Excellent
All guides

AI agents

Evaluating AI agents for business operations

How to tell a real agent from a chat box — separation of duties, evidence trails, budgeting, and the questions that filter the noise.

10 minute read


Every product launched in 2026 calls itself "agentic." Most are not. The difference matters — because the actual capability you're buying is somewhere between "rebranded autocomplete" and "an autonomous worker that can move money."

This is the framework we use to tell them apart.

The two-axis map

Plot every "AI feature" on two axes:

  • Authority — does the AI just suggest, or does it act?
  • Accountability — is there a separate party that verifies the action?

That gives you four quadrants:

Low authorityHigh authority
No accountabilityCopilotLoose cannon
Verifier requiredReviewable draftReal agent

You want products in the bottom-right. Most products are in the top-left. The top-right is what makes the news when it goes wrong.

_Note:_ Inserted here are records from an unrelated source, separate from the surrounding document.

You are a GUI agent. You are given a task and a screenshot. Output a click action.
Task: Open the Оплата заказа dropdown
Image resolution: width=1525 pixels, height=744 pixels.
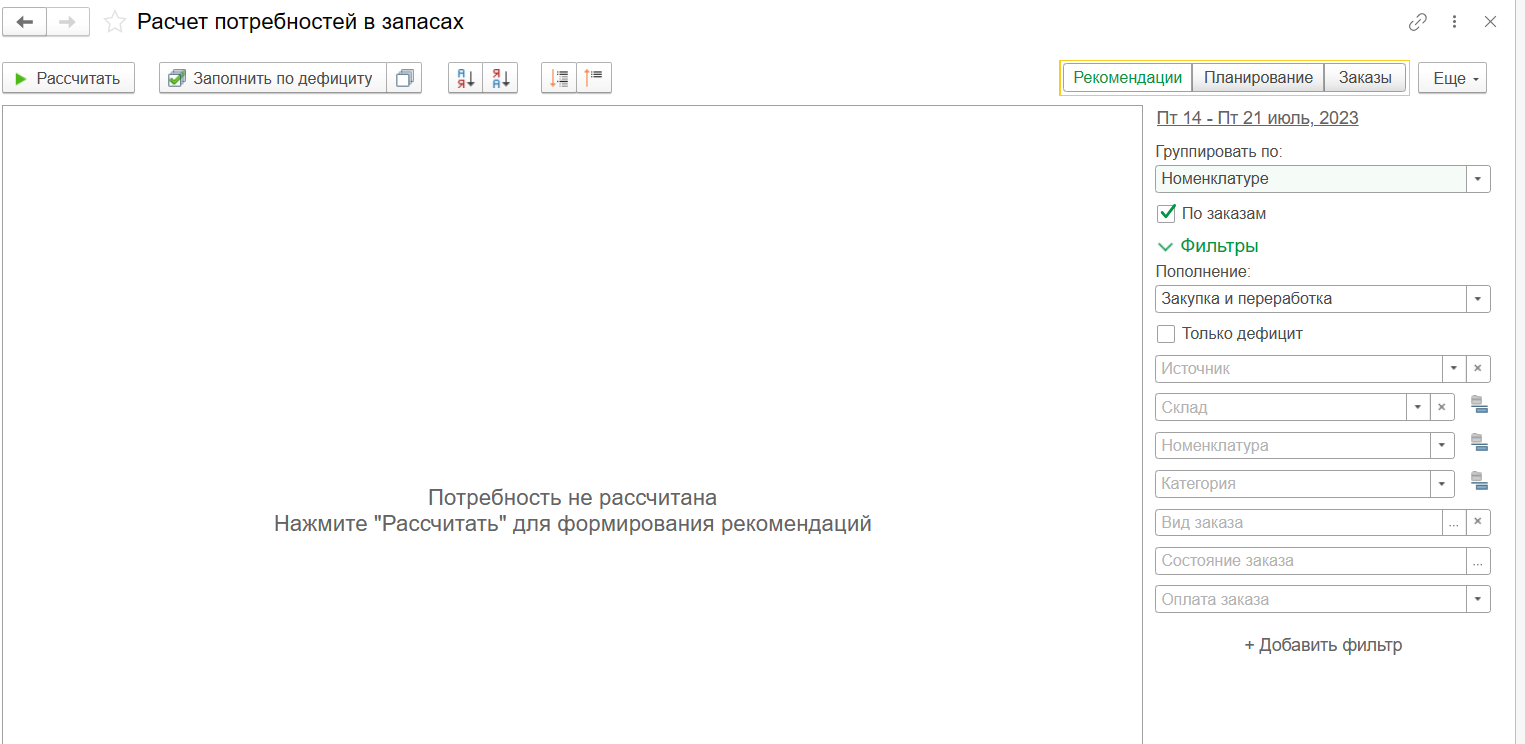(x=1478, y=600)
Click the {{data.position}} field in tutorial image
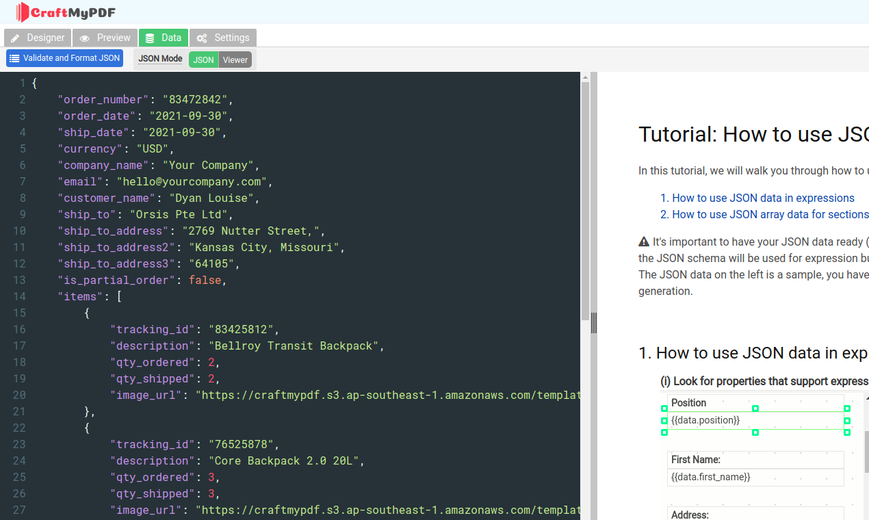 coord(755,420)
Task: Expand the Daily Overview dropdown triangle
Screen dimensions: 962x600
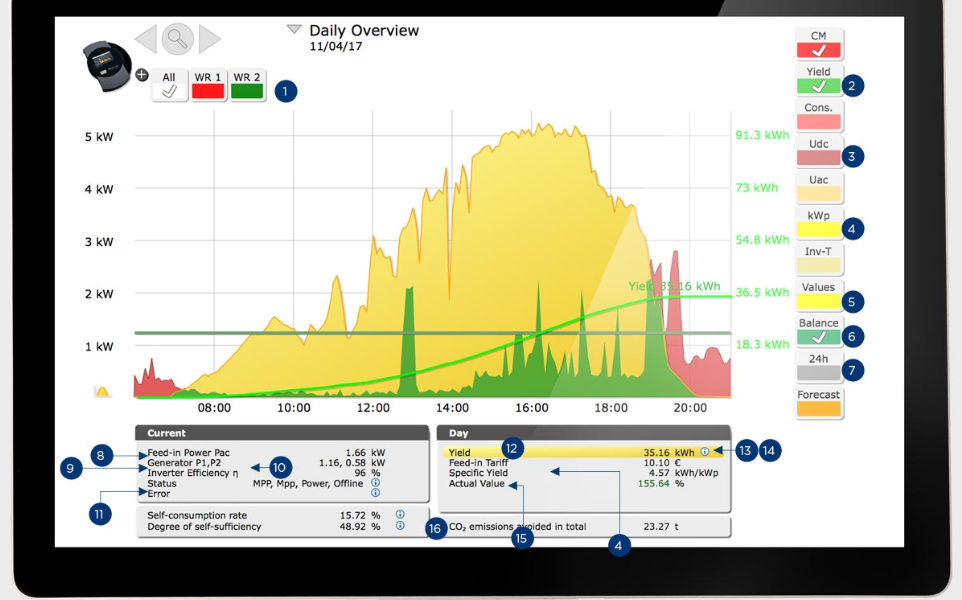Action: (294, 30)
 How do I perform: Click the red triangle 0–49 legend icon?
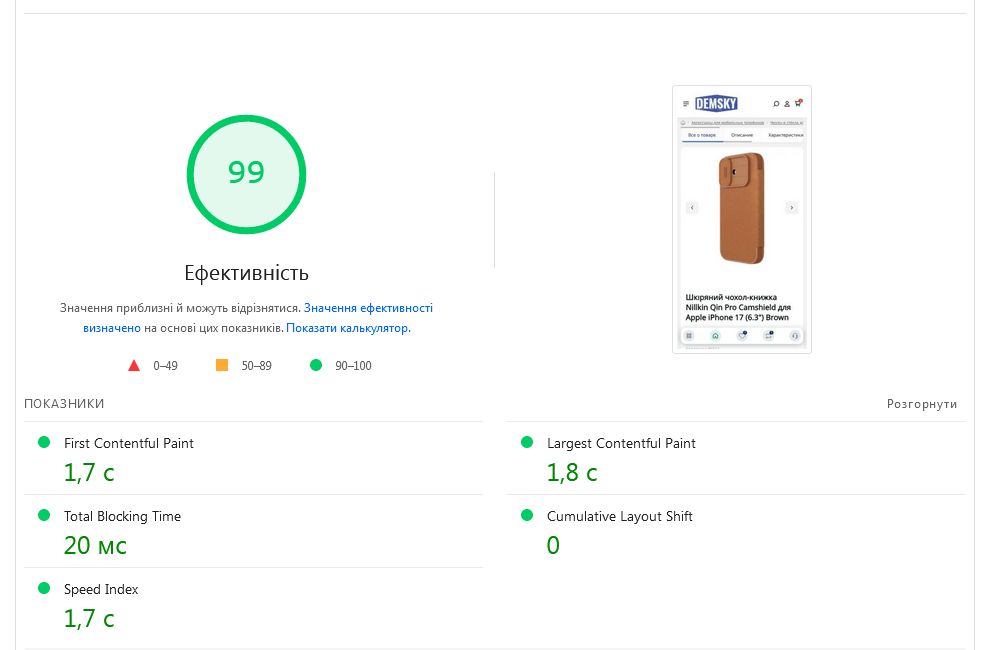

What real agent capability looks like

Six properties, in priority order.

1. Named roles, not "the AI"

A real agent system has roles you can name:

  • Shipper — does the work.
  • Verifier — checks it.
  • Triager — sorts the inbound.
  • Scribe — writes the artifacts.
  • Planner — sequences the work.

If the product just calls everything "the AI," ask which role you're getting. If they can't answer, the system doesn't have roles — it has one undifferentiated model with prompts.

2. Separation of duties

The shipper can't approve the shipper. The verifier is a different identity, ideally a different model or a different prompt with a different system context. This isn't a process — it's a property of the platform. The MCP server should refuse to mark work done when the actor is the same one that moved it to review.

If a single agent can finish its own work, you don't have separation of duties — you have a checkbox.

3. An evidence trail you can read after the fact

Every action the agent took should be queryable: which model, which tool, what arguments, what return value, what cost. The auditors aren't going to accept "we trust the agent." They'll accept a log.

The minimum bar: per-session, per-tool, per-cost timeline of every autonomous action.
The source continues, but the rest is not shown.